# Proving if fibres are reduced or not.

Suppose X, Y, Z are k-varieties and $f: X \to Z$ factors through $f': X \to Y$ and $g: Y \to Z$. Suppose all of f, f', g are surjective. Assume that for $z \in Z$, the fibre $f^{-1} (z)$ is reduced. Then, is the fibre $g^{-1} (z)$ always reduced?

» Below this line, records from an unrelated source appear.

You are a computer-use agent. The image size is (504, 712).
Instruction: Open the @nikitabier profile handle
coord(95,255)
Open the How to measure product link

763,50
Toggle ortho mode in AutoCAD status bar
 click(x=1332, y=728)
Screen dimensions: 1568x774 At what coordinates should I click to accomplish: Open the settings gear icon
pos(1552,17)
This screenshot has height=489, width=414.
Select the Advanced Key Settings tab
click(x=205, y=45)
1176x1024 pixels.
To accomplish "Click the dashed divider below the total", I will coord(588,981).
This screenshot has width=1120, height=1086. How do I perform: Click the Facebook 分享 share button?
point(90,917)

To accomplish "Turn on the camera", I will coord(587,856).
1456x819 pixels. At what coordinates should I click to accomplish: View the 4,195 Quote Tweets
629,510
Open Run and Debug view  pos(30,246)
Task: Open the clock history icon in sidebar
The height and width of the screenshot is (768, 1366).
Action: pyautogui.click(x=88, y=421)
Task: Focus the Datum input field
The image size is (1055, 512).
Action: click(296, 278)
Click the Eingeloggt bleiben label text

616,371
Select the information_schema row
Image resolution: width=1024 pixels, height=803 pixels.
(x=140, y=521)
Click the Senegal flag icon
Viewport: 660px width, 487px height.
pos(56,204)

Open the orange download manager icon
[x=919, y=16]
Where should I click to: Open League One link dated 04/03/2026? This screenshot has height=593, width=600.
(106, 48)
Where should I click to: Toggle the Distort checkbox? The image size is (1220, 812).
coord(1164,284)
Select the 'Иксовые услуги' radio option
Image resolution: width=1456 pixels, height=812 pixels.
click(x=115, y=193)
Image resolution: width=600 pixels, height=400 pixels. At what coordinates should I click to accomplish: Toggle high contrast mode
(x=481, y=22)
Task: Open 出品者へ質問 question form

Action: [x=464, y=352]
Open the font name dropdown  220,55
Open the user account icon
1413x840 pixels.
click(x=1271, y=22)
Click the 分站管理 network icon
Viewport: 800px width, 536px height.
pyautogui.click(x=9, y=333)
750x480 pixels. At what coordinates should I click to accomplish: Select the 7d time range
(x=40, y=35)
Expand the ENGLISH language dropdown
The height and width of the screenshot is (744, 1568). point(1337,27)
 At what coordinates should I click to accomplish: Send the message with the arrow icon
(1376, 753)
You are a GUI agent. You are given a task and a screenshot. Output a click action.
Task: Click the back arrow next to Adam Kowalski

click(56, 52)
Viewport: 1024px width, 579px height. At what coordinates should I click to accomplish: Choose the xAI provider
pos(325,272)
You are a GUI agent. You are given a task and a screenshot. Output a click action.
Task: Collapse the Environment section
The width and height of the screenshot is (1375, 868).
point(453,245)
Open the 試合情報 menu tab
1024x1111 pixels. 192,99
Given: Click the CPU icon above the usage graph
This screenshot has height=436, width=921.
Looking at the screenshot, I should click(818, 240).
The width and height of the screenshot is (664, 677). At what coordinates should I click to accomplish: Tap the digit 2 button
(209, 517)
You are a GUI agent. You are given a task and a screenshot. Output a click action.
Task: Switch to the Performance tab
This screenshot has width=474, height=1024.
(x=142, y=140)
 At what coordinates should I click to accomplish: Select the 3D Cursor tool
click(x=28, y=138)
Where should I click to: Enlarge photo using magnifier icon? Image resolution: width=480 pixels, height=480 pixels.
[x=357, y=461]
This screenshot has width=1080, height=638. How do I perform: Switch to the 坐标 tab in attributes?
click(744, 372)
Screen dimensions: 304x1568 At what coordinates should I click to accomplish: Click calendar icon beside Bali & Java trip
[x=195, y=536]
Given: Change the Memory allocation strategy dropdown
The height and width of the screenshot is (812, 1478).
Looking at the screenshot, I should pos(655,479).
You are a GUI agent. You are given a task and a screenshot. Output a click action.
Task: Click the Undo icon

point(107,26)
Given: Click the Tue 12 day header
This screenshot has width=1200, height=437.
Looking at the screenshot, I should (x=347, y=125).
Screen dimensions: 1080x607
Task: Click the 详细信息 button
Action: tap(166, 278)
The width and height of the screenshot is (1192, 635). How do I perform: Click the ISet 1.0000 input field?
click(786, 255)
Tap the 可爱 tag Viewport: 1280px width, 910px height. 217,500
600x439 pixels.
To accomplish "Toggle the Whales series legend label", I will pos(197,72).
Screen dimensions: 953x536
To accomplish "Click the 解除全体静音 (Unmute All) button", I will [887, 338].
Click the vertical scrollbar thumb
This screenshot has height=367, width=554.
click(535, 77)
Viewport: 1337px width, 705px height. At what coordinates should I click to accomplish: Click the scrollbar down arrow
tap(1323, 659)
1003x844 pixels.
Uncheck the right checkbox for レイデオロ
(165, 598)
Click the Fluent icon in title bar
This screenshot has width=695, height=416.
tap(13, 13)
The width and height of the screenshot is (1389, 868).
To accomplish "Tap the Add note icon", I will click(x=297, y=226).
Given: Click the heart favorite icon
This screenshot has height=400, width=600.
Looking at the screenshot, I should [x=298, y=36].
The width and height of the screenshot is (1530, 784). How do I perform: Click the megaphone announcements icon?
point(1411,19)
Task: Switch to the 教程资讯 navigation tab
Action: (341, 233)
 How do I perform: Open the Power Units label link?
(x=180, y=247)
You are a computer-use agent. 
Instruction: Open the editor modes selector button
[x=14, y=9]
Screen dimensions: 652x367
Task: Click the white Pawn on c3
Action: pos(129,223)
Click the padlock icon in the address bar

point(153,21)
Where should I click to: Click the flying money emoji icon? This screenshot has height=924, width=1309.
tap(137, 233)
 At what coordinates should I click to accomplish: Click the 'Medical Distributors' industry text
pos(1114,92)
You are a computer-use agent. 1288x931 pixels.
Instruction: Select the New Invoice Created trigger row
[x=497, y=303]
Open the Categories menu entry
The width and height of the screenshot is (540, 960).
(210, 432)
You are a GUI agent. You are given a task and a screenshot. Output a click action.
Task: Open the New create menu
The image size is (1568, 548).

If not, when will it be true?

• Counterexample: $Spec k \to Spec k[X]/(X^2) \to Spec k$. – Martin Brandenburg Jan 23 '10 at 19:49
• Sorry for being imprecise. Here $k$-varieties mean, integral $k$-schemes of finite type over $k$, where the middle scheme isn't probably fitting into the case. Do you know any other example where X, Y, Z are all k-varieties? – Jinhyun Park Jan 23 '10 at 19:53

How about: $Y$ is the cubic curve $y^2=x^2+x^3$ in $\mathbb A^2$ minus the point $(-1,0)$, $g:Y\to Z$ is the projection to the $x$-axis, and $X$ is the normalization of $Y$, which would be $\mathbb P^1$ minus 2 points.
The fiber $g^{-1}(0)$ is one non-reduced point. The fiber $f^{-1}(0)$ is two reduced points.
• Nice example! We can notice that here $X\to Y$ is not flat (a normalization map is never flat unless it is an isomorphism). – Qing Liu Jan 24 '10 at 16:33
The fiber $X_z$ is equal to $X\times_Y Y_z$. So if $X\to Y$ is faithfully flat, then $X_z$ reduced implies that $Y_z$ is reduced.